Task goal:
An exact reproduction of all entries is required.

════════

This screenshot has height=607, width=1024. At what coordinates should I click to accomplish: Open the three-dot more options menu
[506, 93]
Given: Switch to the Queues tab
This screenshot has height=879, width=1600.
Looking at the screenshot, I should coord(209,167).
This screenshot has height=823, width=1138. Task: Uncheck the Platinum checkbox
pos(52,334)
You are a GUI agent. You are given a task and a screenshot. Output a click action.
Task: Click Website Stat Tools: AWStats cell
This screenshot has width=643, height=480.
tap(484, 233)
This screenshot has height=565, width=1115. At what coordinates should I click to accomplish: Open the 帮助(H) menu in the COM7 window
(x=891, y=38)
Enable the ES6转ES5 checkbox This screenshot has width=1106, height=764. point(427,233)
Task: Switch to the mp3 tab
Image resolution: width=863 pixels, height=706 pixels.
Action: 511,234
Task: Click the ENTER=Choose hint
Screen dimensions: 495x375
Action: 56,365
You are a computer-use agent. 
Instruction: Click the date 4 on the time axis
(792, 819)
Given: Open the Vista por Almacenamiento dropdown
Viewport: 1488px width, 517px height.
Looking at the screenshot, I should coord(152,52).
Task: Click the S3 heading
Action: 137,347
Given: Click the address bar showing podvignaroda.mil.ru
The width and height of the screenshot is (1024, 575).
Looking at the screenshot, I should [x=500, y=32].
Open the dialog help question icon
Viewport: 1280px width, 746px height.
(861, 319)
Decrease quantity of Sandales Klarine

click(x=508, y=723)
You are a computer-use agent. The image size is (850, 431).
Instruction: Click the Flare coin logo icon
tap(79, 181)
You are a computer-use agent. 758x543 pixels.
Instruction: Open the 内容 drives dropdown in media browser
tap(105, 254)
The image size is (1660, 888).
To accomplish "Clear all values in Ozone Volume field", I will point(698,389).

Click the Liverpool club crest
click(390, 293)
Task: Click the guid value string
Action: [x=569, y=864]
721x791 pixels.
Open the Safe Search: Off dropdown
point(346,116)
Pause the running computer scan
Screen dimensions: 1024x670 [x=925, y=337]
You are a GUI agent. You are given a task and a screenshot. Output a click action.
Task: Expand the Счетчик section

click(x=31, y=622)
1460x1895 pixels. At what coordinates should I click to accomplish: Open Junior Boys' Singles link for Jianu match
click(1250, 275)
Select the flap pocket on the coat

════════

Answer space:
This screenshot has height=607, width=1024. At what coordinates should I click to accomplish: Open the three-dot more options menu
[506, 93]
Given: Switch to the Queues tab
This screenshot has height=879, width=1600.
Looking at the screenshot, I should coord(209,167).
This screenshot has height=823, width=1138. Task: Uncheck the Platinum checkbox
pos(52,334)
You are a GUI agent. You are given a task and a screenshot. Output a click action.
Task: Click Website Stat Tools: AWStats cell
This screenshot has width=643, height=480.
tap(484, 233)
This screenshot has height=565, width=1115. At what coordinates should I click to accomplish: Open the 帮助(H) menu in the COM7 window
(x=891, y=38)
Enable the ES6转ES5 checkbox This screenshot has width=1106, height=764. point(427,233)
Task: Switch to the mp3 tab
Image resolution: width=863 pixels, height=706 pixels.
Action: 511,234
Task: Click the ENTER=Choose hint
Screen dimensions: 495x375
Action: 56,365
You are a computer-use agent. 
Instruction: Click the date 4 on the time axis
(792, 819)
Given: Open the Vista por Almacenamiento dropdown
Viewport: 1488px width, 517px height.
Looking at the screenshot, I should coord(152,52).
Task: Click the S3 heading
Action: 137,347
Given: Click the address bar showing podvignaroda.mil.ru
The width and height of the screenshot is (1024, 575).
Looking at the screenshot, I should [x=500, y=32].
Open the dialog help question icon
Viewport: 1280px width, 746px height.
(861, 319)
Decrease quantity of Sandales Klarine

click(x=508, y=723)
You are a computer-use agent. The image size is (850, 431).
Instruction: Click the Flare coin logo icon
tap(79, 181)
You are a computer-use agent. 758x543 pixels.
Instruction: Open the 内容 drives dropdown in media browser
tap(105, 254)
The image size is (1660, 888).
To accomplish "Clear all values in Ozone Volume field", I will point(698,389).

Click the Liverpool club crest
click(390, 293)
Task: Click the guid value string
Action: [x=569, y=864]
721x791 pixels.
Open the Safe Search: Off dropdown
point(346,116)
Pause the running computer scan
Screen dimensions: 1024x670 [x=925, y=337]
You are a GUI agent. You are given a task and a screenshot. Output a click action.
Task: Expand the Счетчик section

click(x=31, y=622)
1460x1895 pixels. At what coordinates should I click to accomplish: Open Junior Boys' Singles link for Jianu match
click(1250, 275)
Select the flap pocket on the coat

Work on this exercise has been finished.